— START OF Passage —
I would highly reccomend that after you catch your bait, change the water right before you leave. It will do 70% of your work for you in removing all of their crap. you may want a bigger aerator, I have that one and I dont know if it can handle all that water. It's nice the battery power though, maybe just get two. 

Instead of ice I would reccomend to get gel packs or freeze water in ziplock bags to limit the amount of chlorine in the water, especially if you have little fish.


----------



## treadwell

I bought a cheap bait airiator, the kind that has 3 suction cups on the botton of it, a small tube that sticks straight up with a cap on it that creates a spray pattern. I took a cricket cage, cut a hole in the bottom of it the size of the tube, put it over the pump. I then taped a plastic can lid to the "top" of the cricket cage, which is now the bottom. This acts as a screen to keep the pump from getting clogged. I put a 48 qt cooler in the back of my truck and fill this with water from where I am catching bait from. The airiator has aligator clips on it. I took a trailer wiring connector and plugged it into my wiring harness. I can leave my parking lights on to keep the pump going. I only use this to keep the bream alive when I am catching them and to transport them to the house. Before I did this, I would have several die before I got home. I also keep a pack of very small hooks with me and if the bream is even close to being hooked deep, cut the line and retie a new hook on it. 100% live rate.


----------



## Bradley_G

actually I would reccomend this....... Get a larger airstone to put at the bottom, buy a cheap aquarium aerator for 30 gallons or so, and then use the small aerator when you leave the house. also, as many have stated before, keep the water as cold as you can.
I would reccomend putting ice bags into it until you leave go to fishing, then let it start to warm up. otherwise you shock them when you take them out of 70 degree water, give them a body piercing and then put them in 90 degree water. otherwise they might as well be cut bait. IF when you get to your fishing spot the water is still too cold you can put a little lake water in there to bring up the temp.


----------



## Flathead-Hunta

I gave up...they kept dying. I was taking a jug, dipping water out of the tank, freezing it, then putting it in there...I was slowly chilling the water in my transport tank then droppin em in. I figured after I bought gas, bait to the catch bream, the hassle of keepin'em alive, I could just buy gold fish the day of the trip and not have to worry about it.
— END OF Passage —
Prompt A: Repeat the stretch from "actually I would" through "up the temp." in the bait-keeping thread word for word.
— START OF Stored records —
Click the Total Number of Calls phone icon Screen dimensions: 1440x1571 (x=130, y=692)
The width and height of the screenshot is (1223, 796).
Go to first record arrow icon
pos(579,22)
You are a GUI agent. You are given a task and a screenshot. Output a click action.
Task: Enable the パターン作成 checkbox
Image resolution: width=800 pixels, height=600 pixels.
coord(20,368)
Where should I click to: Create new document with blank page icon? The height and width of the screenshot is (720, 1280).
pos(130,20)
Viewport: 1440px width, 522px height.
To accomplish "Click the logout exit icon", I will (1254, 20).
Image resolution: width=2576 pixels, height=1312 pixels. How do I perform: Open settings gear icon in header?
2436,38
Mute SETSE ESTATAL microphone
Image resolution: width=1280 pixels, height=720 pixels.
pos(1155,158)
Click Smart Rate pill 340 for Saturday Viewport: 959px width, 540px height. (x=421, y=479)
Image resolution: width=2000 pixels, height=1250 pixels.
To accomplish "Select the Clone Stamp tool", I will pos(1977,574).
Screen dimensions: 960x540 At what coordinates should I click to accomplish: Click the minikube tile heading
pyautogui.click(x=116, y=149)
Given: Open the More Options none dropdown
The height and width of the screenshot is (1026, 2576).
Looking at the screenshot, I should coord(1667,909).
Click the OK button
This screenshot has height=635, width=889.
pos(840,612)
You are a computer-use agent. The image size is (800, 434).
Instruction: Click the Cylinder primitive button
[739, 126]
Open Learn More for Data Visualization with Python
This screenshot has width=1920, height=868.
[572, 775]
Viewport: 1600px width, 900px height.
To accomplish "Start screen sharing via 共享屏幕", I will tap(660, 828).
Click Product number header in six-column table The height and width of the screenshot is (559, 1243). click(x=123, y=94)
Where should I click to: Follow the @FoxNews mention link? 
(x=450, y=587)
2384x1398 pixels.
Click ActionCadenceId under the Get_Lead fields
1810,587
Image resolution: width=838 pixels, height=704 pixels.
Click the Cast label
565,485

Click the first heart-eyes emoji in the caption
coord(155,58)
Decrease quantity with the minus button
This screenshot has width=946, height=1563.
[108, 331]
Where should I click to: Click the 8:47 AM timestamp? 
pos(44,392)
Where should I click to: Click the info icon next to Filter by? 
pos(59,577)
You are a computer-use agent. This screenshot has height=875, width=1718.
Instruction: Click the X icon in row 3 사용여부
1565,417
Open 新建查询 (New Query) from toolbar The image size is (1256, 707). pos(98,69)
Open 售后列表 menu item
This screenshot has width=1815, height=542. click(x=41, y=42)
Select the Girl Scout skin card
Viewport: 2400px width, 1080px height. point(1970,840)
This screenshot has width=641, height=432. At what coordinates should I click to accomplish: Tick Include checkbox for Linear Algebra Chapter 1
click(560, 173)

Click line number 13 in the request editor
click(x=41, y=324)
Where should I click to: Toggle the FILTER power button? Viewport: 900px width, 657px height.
— END OF Stored records —
Prompt B: Please give the records from the line containing "Viewport: 1440px width, 522px height." through the line containing "Click Product number" as a JSON list of strings, one string per line, leaving out blank lines.

Exercise solution A:
actually I would reccomend this....... Get a larger airstone to put at the bottom, buy a cheap aquarium aerator for 30 gallons or so, and then use the small aerator when you leave the house. also, as many have stated before, keep the water as cold as you can.
I would reccomend putting ice bags into it until you leave go to fishing, then let it start to warm up. otherwise you shock them when you take them out of 70 degree water, give them a body piercing and then put them in 90 degree water. otherwise they might as well be cut bait. IF when you get to your fishing spot the water is still too cold you can put a little lake water in there to bring up the temp.

Exercise solution B:
[
  "Viewport: 1440px width, 522px height.",
  "To accomplish \"Click the logout exit icon\", I will (1254, 20).",
  "Image resolution: width=2576 pixels, height=1312 pixels. How do I perform: Open settings gear icon in header?",
  "2436,38",
  "Mute SETSE ESTATAL microphone",
  "Image resolution: width=1280 pixels, height=720 pixels.",
  "pos(1155,158)",
  "Click Smart Rate pill 340 for Saturday Viewport: 959px width, 540px height. (x=421, y=479)",
  "Image resolution: width=2000 pixels, height=1250 pixels.",
  "To accomplish \"Select the Clone Stamp tool\", I will pos(1977,574).",
  "Screen dimensions: 960x540 At what coordinates should I click to accomplish: Click the minikube tile heading",
  "pyautogui.click(x=116, y=149)",
  "Given: Open the More Options none dropdown",
  "The height and width of the screenshot is (1026, 2576).",
  "Looking at the screenshot, I should coord(1667,909).",
  "Click the OK button",
  "This screenshot has height=635, width=889.",
  "pos(840,612)",
  "You are a computer-use agent. The image size is (800, 434).",
  "Instruction: Click the Cylinder primitive button",
  "[739, 126]",
  "Open Learn More for Data Visualization with Python",
  "This screenshot has width=1920, height=868.",
  "[572, 775]",
  "Viewport: 1600px width, 900px height.",
  "To accomplish \"Start screen sharing via 共享屏幕\", I will tap(660, 828).",
  "Click Product number header in six-column table The height and width of the screenshot is (559, 1243). click(x=123, y=94)"
]